«Es posible que legalizar el aborto produzca pocos cambios en relación con la clandestina realidad que hoy podría existir. No lo creo, pero estoy dispuesto a aceptar que podría ser así…»
Hace no muchos años, el Estado chileno adoptó, con un acuerdo muy transversal y aplaudido mayoritariamente, la resolución de abolir la pena de muerte. Con nobleza y gran altura de miras, se había impuesto la tesis de que ni la soberanía del Estado podía arrogarse el derecho a disponer de una vida humana, por muy monstruosas que fueran las circunstancias que podrían justificarlo.
Eran otros tiempos y otras las personas que tenían en sus manos convertir en leyes esas convicciones, de modo que hoy ese Estado sin derecho a disponer de la vida humana está a punto de otorgar derechos de ejecución a ciertos profesionales que, habiendo jurado solemnemente ser defensores irrestrictos de la vida, se podrían convertir en ministros de la muerte para seres humanos inmaculadamente inocentes.

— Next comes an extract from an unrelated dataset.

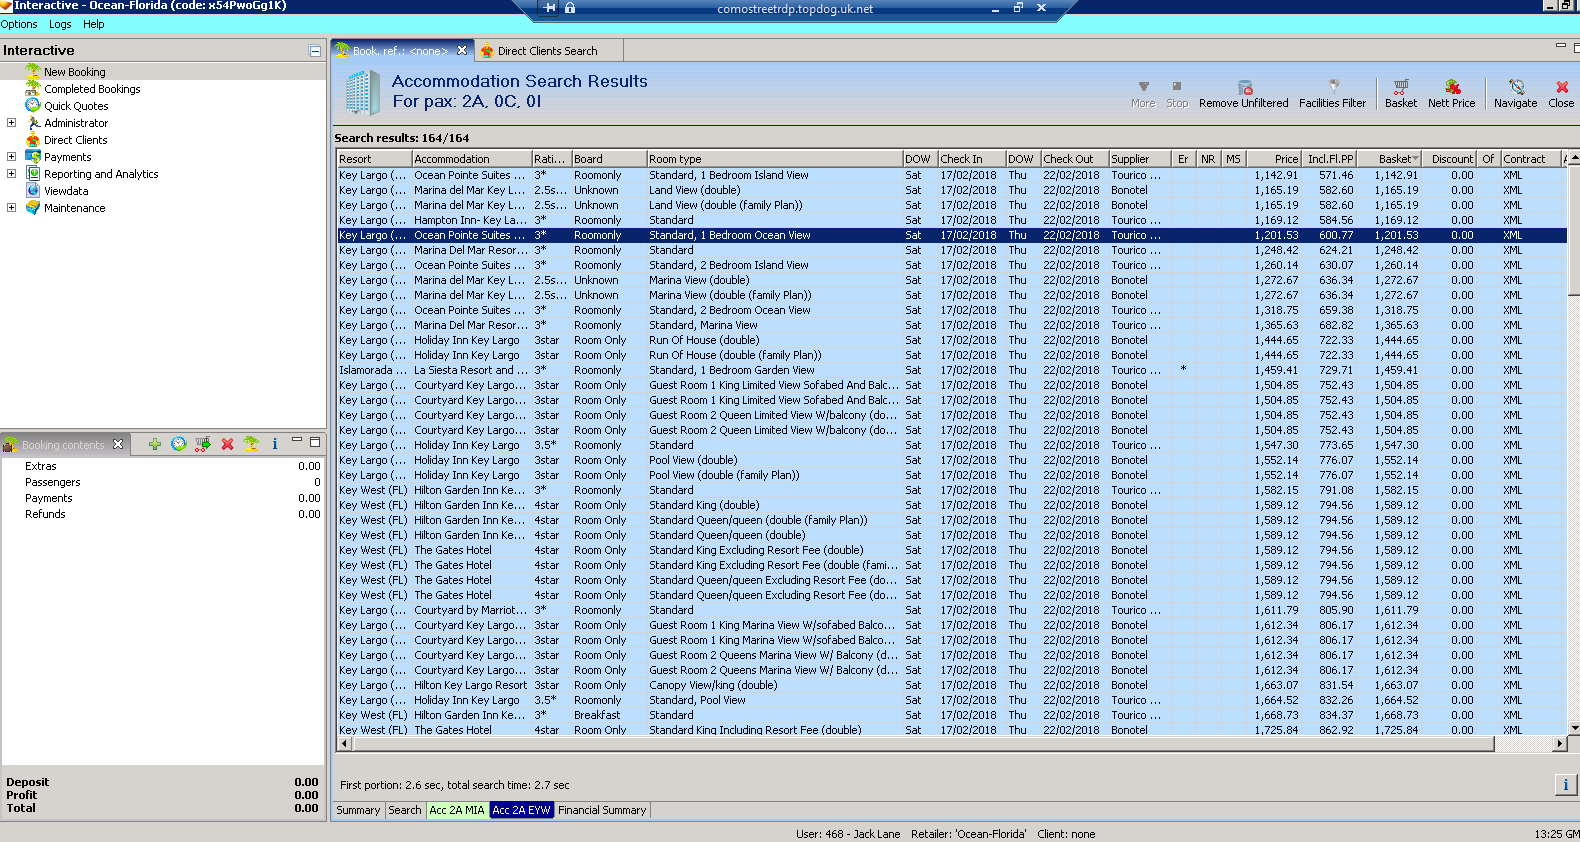1580x842 pixels.
Task: Click the blue info icon in Booking contents toolbar
Action: click(275, 444)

No pretendo afirmar que todos los partidarios de legitimar el aborto en determinados casos sean personas perversas o inmorales. Comprendo perfectamente que alguien que cree que el universo es solo un inmenso mecanismo regido por inmutables leyes físicas y químicas estime que el alma y su conciencia no pasan de ser un fenómeno fisicoquímico más. Si no existe trascendencia, la ética se reduce a la búsqueda del bien común, aquí y ahora. Y en esa especie de epicureísmo, que puede ser muy noble, siempre es posible llegar a pensar que hay seres humanos que, desde el punto de vista del bien común, están mejor muertos que vivos. Todo lo que señalo es que, con esa misma ética del bien común, no solo el hijo indeseado es un cadáver conveniente, sino que también los del asesino, el delincuente habitual o el terrorista, y ello para no apuntar a lo absurdo de un Estado que les otorga a otros el derecho de ejecución que se ha negado a sí mismo.

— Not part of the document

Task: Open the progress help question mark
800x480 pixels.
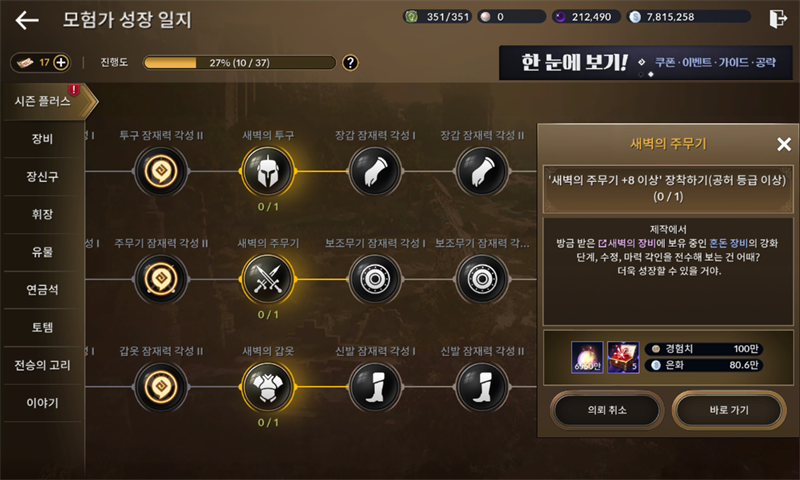Action: pos(350,63)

Pero ocurre que habemos muchos que creemos en un universo trascendente y, como consecuencia, en una existencia después de la vida que conocemos. Y para quienes así pensamos y sentimos, esa creencia se traduce en una ética distinta de la relativista del simple bien común y en la que el «no matarás» es un mandato y no una opción. Para quienes nos acompañan en esa concepción trascendente del universo y del papel en él del ser humano, no debería ser posible autorizar a un profesional a disponer de la vida de un semejante mas allá del caso en que esa vida implique, inexorablemente, la muerte de otro ser humano. Y, como creo que quienes así vemos las cosas somos una amplísima mayoría a nivel mundial y nacional, tenemos derecho a que se respete irrestrictamente la vida en un Estado que no nos obligue a desacatar sus leyes por ser incompatibles con las leyes eternas e inmutables que definen el objeto mismo de la existencia humana.

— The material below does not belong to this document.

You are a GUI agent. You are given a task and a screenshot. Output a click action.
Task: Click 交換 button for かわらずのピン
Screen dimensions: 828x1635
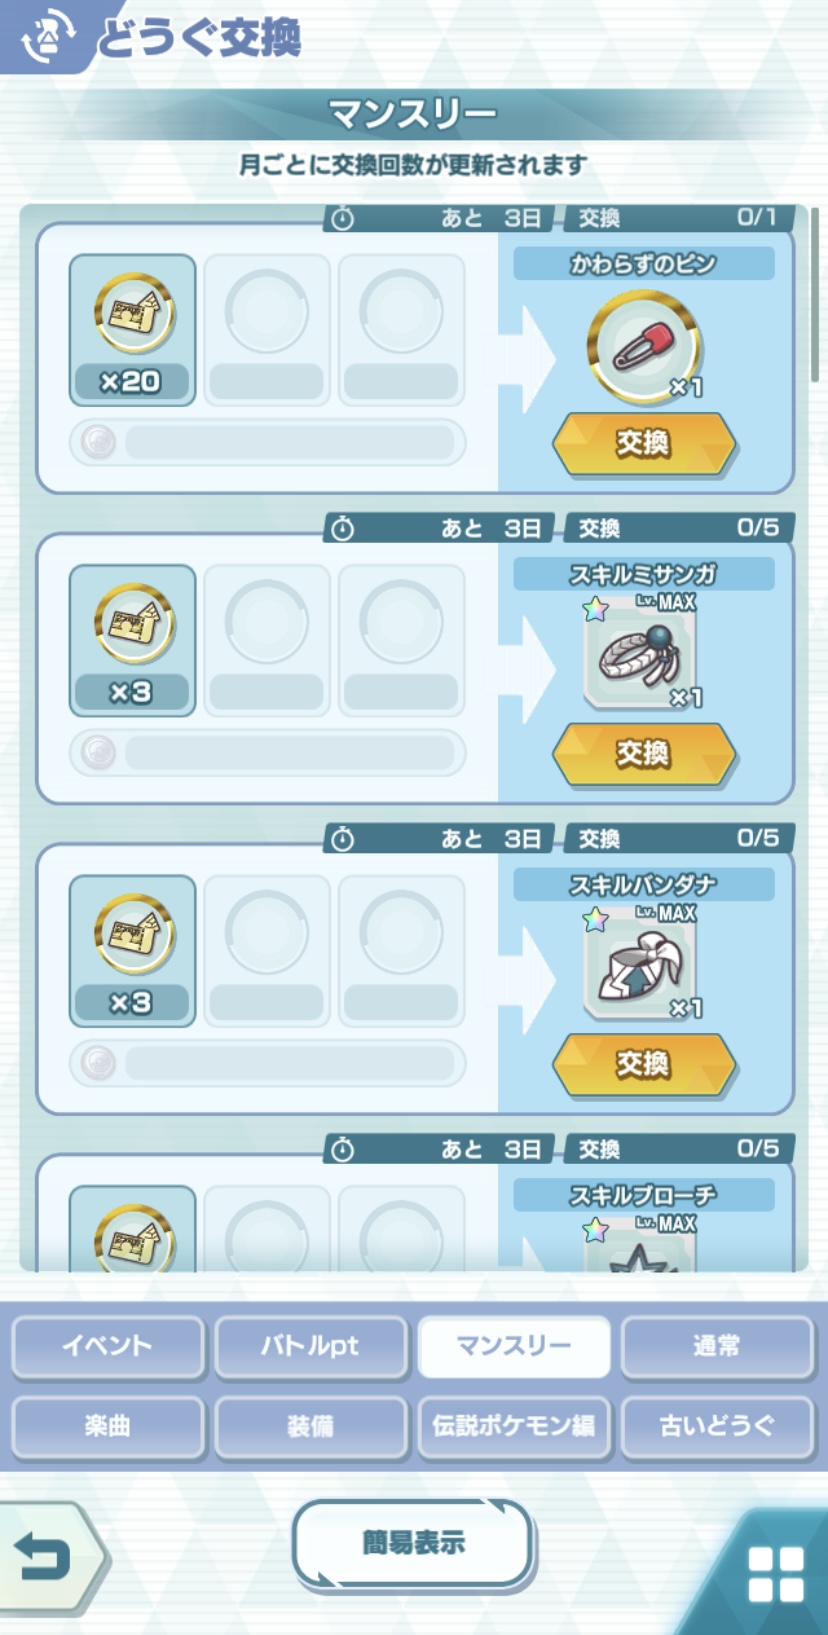[644, 443]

Es posible que legalizar el aborto produzca pocos cambios en relación con la clandestina realidad que hoy podría existir. No lo creo, pero estoy dispuesto a aceptar que podría ser así. Pero los efectos éticos estoy seguro que serían devastadores, porque esa legalización adormecería muchas conciencias propensas a pensar que lo que es legal es siempre correcto.
También estoy dispuesto a aceptar que puede haber una diferencia de tiempo entre el momento de la fecundación y ese otro en que el embrión se transforma en ser humano. Pero asumo que no sabemos si es así y no creo que exista poder alguno que sea capaz de determinarlo. En cambio, sí existe evidencia científica suficiente para desechar esa aberrante teoría de que la humanidad solo llega con el parto y que lo que antes había en el vientre materno era solo un animalito sin alma.